”Csokonai guffaws to avoid crying. He creates relentless comedy, to drive away the lurking shadows of destruction that circle around him with loud merriment. He throws himself into the bustle of the masked ball to forget Lilla, to forget his failures, his humiliating search for patronage, the judgments of the foolish louts who considered him a good-for-nothing slacker, a histrion, even when they laughed at his stunts” – wrote Béla Horgas in the Dorottya chapter of his book on Mihály Csokonai Vitéz. In doing so, he put his finger on the tragedy buried deep in the soul of the Debrecen poet, who was described as a “poet of a cheerful nature”. It seems that the best way to conceal this tragedy was indeed to write a comic epic through which he could immerse himself in a “carnivalesque” state of being.
A twenty-four-hour carnival atmosphere, the ambivalent nature of which was also demonstrated by director István Szabó K. in his large-scale production for the poet’s 250th birthday, 17 November 2023 – in no other place than the Csokonai National Theatre, named after the poet. As if “listening” to Béla Horgas’ opinion, suggesting that when interpreting Dorottya – and thus also when staging it – it is worth first examining Csokonai as a person, his personal “motives” and the inner tension that is building up inside him.
Thus, when the young but already sufficiently broken Csokonai enters the stage, played by Bence Pálóczi, to interpret his Preface to Dorottya for himself, as a permanent epic characteristic in the play, Zsolt Prieger and his band – “looking down” from above, i.e., indicating visually that they represent the poet’s “superego” – warn Mihály: “I will not be me”. In other words, it already signals to him and to us, spectators, that if someone, including the poet, throws himself into the bustle of the “carnival”, he should forsake all hopes, because he becomes part of such a state of being in which everything that has hitherto been familiar, including the norms of social hierarchy and status quo, will be subverted, the boundaries of the self will dissolve and become blurred in the mass festivities, everything will be turned inside out, and relativised.

#### Written exercise 1
In the passage on the Dorottya staging, which actor plays Csokonai?

#### Stored rows
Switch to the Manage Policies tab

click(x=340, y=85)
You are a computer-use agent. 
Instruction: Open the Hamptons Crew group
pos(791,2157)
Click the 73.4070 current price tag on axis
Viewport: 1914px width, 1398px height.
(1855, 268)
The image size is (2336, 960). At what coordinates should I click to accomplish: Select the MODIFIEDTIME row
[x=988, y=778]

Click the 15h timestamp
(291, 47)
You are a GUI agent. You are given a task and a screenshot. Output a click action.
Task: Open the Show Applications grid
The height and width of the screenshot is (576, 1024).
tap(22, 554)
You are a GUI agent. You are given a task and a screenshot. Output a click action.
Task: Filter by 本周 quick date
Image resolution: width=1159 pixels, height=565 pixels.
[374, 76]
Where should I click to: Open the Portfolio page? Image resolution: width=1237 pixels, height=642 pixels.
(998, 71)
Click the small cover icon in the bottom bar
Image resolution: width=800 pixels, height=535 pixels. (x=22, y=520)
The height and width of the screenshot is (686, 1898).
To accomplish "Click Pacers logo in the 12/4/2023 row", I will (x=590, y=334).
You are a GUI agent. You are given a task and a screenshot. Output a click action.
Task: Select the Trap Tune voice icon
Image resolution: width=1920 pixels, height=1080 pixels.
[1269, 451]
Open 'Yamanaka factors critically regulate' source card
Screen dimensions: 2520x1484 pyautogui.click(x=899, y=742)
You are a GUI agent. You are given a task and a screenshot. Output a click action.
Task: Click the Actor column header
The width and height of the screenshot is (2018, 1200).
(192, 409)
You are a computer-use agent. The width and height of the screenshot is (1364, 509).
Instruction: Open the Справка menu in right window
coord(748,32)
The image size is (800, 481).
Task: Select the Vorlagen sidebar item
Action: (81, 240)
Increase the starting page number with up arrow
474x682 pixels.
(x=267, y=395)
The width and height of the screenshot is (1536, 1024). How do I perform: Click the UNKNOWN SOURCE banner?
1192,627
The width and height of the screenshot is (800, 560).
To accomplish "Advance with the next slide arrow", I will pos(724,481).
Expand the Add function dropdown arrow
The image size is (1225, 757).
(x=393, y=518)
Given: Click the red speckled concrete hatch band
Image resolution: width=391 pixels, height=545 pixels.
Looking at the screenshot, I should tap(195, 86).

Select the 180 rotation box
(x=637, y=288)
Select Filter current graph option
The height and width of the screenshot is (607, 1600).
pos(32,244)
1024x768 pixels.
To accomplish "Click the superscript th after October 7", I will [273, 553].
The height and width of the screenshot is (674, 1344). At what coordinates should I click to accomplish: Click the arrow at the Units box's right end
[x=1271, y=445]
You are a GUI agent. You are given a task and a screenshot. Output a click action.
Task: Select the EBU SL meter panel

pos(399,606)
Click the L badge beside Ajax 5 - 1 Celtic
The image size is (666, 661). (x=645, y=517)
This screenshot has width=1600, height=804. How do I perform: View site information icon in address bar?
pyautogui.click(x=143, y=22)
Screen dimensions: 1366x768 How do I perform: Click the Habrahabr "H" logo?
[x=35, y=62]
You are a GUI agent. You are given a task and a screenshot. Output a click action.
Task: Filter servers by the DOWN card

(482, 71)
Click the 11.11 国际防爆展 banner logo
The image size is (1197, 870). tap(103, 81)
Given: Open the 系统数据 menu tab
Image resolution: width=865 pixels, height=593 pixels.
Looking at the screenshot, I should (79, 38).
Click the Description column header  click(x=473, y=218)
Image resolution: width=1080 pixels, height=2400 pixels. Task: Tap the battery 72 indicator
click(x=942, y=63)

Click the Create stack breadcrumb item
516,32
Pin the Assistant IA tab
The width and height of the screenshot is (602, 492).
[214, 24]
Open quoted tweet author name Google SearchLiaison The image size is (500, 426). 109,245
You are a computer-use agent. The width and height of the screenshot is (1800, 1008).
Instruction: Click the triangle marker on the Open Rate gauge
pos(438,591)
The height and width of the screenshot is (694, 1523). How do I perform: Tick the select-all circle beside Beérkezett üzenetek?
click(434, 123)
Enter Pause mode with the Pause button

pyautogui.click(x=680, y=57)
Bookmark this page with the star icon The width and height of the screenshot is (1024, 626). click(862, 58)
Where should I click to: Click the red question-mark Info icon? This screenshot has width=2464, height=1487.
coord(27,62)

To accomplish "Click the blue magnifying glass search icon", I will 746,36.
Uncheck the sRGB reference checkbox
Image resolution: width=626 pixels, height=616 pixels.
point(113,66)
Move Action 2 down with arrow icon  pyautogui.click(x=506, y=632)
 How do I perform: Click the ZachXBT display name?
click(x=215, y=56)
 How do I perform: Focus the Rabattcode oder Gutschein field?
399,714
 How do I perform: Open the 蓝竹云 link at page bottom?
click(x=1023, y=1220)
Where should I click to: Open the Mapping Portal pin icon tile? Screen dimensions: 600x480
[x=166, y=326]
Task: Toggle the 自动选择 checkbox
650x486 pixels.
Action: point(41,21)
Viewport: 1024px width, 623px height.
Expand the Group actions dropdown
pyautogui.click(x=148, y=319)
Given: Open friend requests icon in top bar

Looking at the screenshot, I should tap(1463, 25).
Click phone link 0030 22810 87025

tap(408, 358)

#### Written exercise 2
From the records, copy out the stretch from the line containing "Click the L badge beside Ajax 5 - 1 Celtic" through the line containing "The image size is (1197, 870). tap(103, 81)", unchanged.

#### Exercise output 1
Bence Pálóczi

#### Exercise output 2
Click the L badge beside Ajax 5 - 1 Celtic
The image size is (666, 661). (x=645, y=517)
This screenshot has width=1600, height=804. How do I perform: View site information icon in address bar?
pyautogui.click(x=143, y=22)
Screen dimensions: 1366x768 How do I perform: Click the Habrahabr "H" logo?
[x=35, y=62]
You are a GUI agent. You are given a task and a screenshot. Output a click action.
Task: Filter servers by the DOWN card

(482, 71)
Click the 11.11 国际防爆展 banner logo
The image size is (1197, 870). tap(103, 81)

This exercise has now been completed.